### What is expected
Repeat exactly the lines below that lie between the line with "[Year End Party 2025] (162, 2056)" and the line with "info@glexhomes.vn (276, 2436)", counting both of those lines as part of the answer.
:: Record excerpts
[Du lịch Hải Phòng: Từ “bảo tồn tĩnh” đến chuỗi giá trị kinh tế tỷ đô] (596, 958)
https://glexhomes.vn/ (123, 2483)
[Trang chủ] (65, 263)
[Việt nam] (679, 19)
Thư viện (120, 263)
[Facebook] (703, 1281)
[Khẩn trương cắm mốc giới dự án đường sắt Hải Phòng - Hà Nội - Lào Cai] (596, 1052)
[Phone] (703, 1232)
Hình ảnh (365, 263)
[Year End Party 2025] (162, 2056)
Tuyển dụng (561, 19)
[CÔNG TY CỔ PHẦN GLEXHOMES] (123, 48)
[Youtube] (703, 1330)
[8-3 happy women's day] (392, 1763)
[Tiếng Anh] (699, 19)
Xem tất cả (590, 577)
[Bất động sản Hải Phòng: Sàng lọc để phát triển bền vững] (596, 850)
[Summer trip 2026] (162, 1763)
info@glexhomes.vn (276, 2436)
::::
:: Record excerpts
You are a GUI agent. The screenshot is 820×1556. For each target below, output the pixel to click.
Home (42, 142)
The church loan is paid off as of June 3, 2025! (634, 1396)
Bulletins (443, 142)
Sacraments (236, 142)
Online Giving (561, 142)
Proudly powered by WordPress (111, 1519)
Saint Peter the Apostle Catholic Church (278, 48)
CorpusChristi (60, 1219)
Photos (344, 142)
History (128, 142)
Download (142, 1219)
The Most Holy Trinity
::::
### Written answer
[Year End Party 2025] (162, 2056)
Tuyển dụng (561, 19)
[CÔNG TY CỔ PHẦN GLEXHOMES] (123, 48)
[Youtube] (703, 1330)
[8-3 happy women's day] (392, 1763)
[Tiếng Anh] (699, 19)
Xem tất cả (590, 577)
[Bất động sản Hải Phòng: Sàng lọc để phát triển bền vững] (596, 850)
[Summer trip 2026] (162, 1763)
info@glexhomes.vn (276, 2436)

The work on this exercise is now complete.